**Exercise brief**:
In the entries below, repeat only the lines between those holding "Viewport: 1176px width, 1036px height." and "a new group", inclusive. Leave pictures out.

── Exercise data

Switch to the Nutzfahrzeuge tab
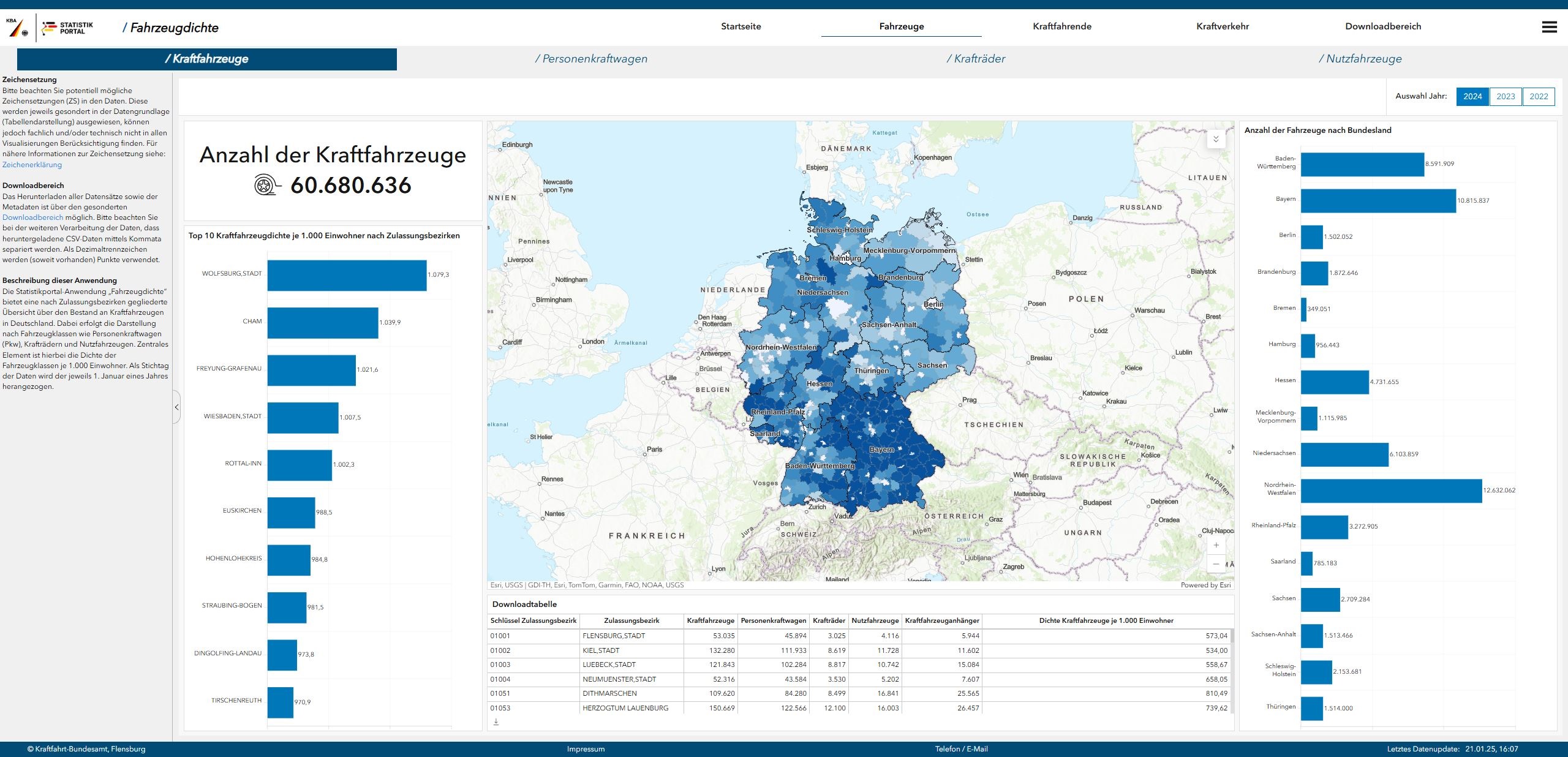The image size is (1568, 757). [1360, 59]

────
── Exercise data

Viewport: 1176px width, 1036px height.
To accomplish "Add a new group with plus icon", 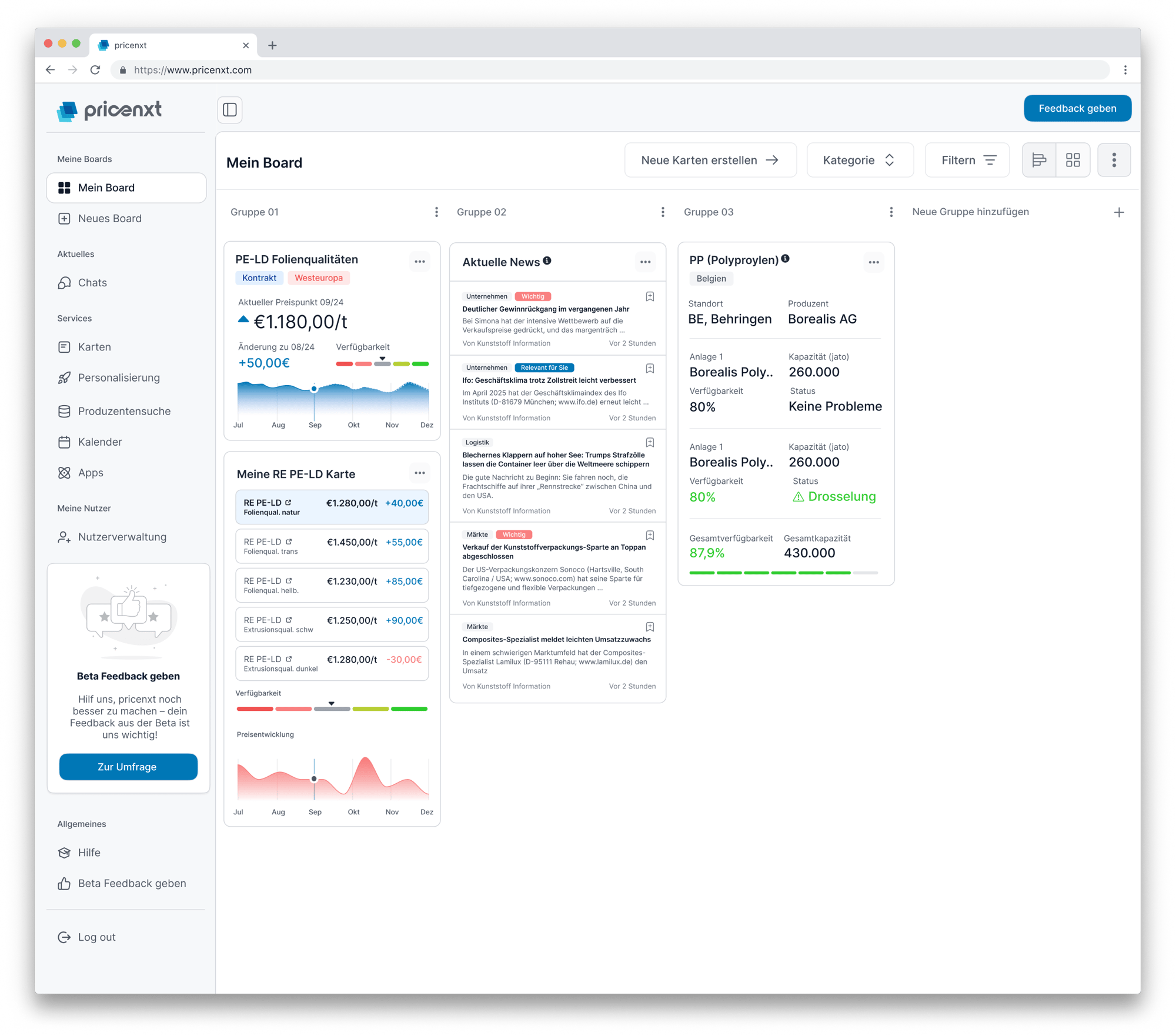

────
── Exercise data

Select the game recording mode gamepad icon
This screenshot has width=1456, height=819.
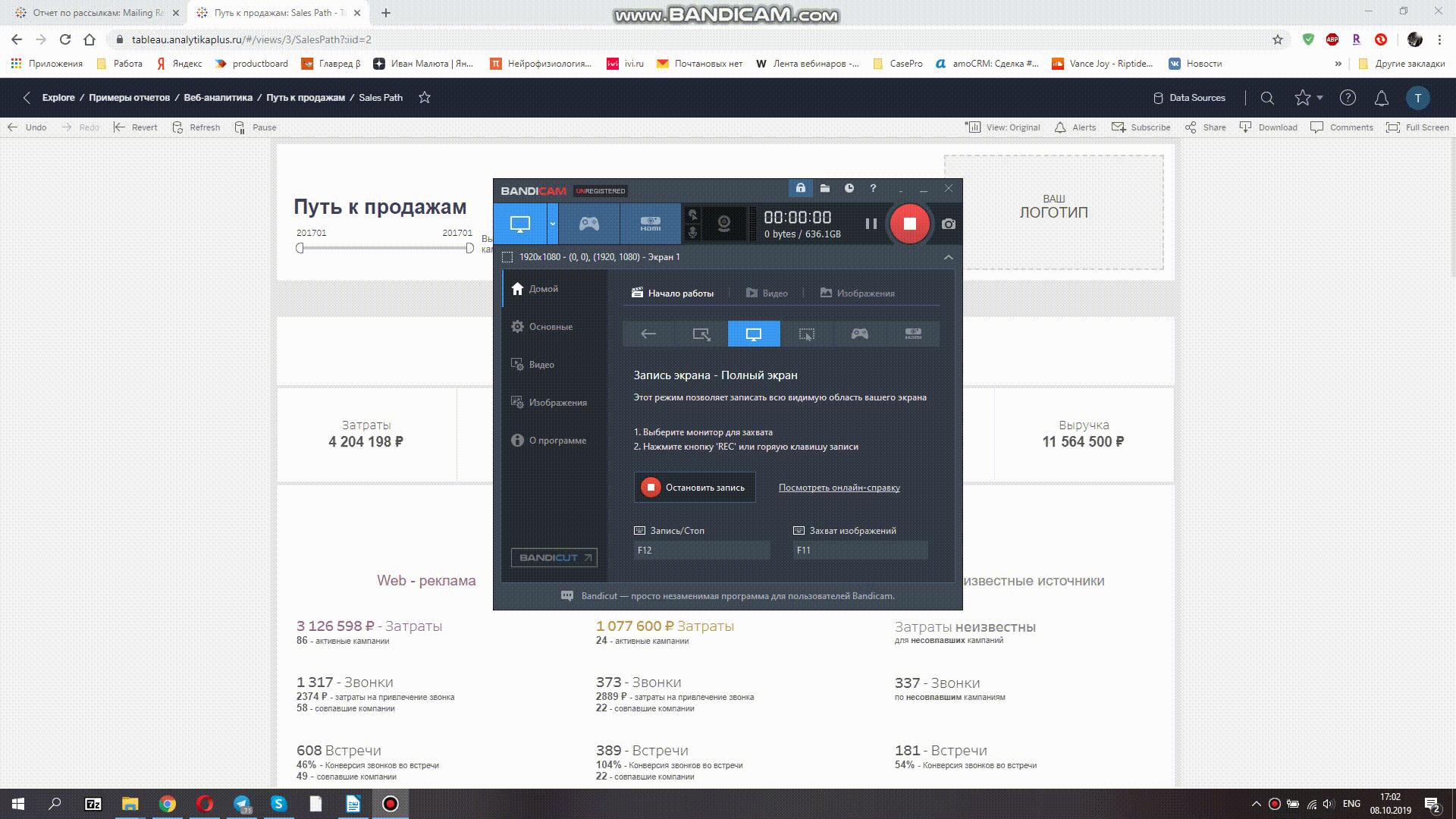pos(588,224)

────

**Response to this exercise**:
Viewport: 1176px width, 1036px height.
To accomplish "Add a new group with plus icon", 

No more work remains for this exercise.